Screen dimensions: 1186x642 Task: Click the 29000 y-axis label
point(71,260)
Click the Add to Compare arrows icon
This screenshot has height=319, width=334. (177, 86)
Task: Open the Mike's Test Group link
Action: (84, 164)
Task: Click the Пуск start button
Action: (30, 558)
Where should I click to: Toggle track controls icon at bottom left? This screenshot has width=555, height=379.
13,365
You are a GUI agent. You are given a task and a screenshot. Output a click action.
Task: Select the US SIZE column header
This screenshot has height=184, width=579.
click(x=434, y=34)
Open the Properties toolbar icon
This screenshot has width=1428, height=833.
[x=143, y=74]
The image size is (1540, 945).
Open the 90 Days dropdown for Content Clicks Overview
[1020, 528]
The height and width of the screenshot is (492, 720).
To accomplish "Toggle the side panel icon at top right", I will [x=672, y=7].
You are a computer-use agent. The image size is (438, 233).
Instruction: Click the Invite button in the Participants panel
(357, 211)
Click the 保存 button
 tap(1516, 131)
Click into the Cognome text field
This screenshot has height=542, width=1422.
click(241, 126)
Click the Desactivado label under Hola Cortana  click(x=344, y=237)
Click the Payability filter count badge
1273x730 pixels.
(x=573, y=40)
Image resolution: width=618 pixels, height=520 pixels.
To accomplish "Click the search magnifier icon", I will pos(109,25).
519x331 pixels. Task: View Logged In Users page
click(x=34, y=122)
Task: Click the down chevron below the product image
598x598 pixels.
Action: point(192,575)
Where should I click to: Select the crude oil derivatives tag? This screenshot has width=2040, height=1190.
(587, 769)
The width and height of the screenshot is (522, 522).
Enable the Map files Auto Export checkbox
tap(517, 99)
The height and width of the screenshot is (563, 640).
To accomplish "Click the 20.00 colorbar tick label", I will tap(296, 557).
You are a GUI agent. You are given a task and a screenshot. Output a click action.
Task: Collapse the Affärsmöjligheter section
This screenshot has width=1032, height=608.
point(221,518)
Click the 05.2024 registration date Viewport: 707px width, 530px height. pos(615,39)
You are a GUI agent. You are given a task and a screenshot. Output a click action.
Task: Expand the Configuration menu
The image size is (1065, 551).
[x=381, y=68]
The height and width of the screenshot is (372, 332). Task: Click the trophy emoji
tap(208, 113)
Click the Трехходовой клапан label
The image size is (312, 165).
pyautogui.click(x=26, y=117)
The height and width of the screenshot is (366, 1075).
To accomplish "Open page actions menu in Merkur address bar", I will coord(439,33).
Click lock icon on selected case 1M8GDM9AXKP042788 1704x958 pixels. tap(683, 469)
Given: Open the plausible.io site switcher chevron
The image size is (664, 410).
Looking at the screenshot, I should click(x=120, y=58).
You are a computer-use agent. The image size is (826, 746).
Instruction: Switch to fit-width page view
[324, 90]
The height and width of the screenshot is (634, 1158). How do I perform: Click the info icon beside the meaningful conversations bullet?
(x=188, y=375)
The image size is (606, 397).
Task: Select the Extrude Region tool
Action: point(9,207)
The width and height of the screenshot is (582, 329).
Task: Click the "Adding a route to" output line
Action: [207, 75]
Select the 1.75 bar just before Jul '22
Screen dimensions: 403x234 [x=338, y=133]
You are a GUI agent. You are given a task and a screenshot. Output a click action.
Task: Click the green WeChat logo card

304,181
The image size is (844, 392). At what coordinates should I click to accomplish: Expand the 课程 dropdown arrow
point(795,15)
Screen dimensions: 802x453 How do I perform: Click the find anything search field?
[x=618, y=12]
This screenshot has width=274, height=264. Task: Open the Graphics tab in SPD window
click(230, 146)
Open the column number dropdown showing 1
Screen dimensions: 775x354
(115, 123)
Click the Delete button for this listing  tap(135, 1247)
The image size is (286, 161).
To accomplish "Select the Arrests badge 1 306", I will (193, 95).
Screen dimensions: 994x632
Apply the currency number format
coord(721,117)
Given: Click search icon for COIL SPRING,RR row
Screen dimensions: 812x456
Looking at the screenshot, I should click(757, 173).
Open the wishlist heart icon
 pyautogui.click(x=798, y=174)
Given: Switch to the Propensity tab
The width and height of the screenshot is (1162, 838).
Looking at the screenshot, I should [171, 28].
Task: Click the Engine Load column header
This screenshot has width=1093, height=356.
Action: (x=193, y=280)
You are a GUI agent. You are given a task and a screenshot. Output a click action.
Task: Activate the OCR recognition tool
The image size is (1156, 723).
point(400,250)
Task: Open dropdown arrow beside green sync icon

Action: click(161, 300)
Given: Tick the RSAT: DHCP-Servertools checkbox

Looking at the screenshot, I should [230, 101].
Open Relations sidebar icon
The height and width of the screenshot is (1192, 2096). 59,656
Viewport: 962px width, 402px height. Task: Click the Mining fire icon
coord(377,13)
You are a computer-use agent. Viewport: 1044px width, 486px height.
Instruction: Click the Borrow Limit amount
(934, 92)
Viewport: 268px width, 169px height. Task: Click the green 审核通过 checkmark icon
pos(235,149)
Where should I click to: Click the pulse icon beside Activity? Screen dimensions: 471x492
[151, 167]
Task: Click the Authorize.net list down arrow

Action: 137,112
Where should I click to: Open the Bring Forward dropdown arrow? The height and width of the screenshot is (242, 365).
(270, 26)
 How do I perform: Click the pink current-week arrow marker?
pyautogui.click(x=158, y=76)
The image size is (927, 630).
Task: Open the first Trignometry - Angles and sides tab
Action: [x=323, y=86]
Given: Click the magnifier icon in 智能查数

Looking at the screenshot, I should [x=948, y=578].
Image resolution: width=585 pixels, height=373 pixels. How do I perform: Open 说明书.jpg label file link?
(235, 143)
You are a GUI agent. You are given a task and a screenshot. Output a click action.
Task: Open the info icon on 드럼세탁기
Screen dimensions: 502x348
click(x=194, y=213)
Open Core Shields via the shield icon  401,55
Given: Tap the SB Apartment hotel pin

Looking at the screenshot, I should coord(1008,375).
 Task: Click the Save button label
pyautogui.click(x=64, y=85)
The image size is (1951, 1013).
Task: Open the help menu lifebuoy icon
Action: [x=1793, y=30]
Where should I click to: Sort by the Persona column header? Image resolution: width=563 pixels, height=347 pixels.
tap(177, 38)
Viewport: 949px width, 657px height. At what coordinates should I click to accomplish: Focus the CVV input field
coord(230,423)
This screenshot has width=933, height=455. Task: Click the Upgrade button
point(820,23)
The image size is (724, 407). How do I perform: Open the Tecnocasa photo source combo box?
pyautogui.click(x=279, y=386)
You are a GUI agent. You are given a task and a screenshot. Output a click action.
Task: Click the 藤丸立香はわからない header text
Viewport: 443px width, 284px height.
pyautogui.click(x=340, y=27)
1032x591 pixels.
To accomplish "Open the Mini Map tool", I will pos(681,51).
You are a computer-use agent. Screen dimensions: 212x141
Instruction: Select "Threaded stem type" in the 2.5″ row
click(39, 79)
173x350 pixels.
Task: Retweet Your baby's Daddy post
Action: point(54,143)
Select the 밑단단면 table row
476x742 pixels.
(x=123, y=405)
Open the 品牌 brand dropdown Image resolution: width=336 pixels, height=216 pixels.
***
**Goal**
Output everything in the material from the line containing "The height and width of the screenshot is (634, 1158)." down to the line containing "pyautogui.click(x=798, y=174)", both ends included, reproduced verbatim.

**Response to this task**
The height and width of the screenshot is (634, 1158). How do I perform: Click the info icon beside the meaningful conversations bullet?
(x=188, y=375)
The image size is (606, 397).
Task: Select the Extrude Region tool
Action: point(9,207)
The width and height of the screenshot is (582, 329).
Task: Click the "Adding a route to" output line
Action: [207, 75]
Select the 1.75 bar just before Jul '22
Screen dimensions: 403x234 [x=338, y=133]
You are a GUI agent. You are given a task and a screenshot. Output a click action.
Task: Click the green WeChat logo card

304,181
The image size is (844, 392). At what coordinates should I click to accomplish: Expand the 课程 dropdown arrow
point(795,15)
Screen dimensions: 802x453 How do I perform: Click the find anything search field?
[x=618, y=12]
This screenshot has width=274, height=264. Task: Open the Graphics tab in SPD window
click(230, 146)
Open the column number dropdown showing 1
Screen dimensions: 775x354
(115, 123)
Click the Delete button for this listing  tap(135, 1247)
The image size is (286, 161).
To accomplish "Select the Arrests badge 1 306", I will (193, 95).
Screen dimensions: 994x632
Apply the currency number format
coord(721,117)
Given: Click search icon for COIL SPRING,RR row
Screen dimensions: 812x456
Looking at the screenshot, I should click(757, 173).
Open the wishlist heart icon
 pyautogui.click(x=798, y=174)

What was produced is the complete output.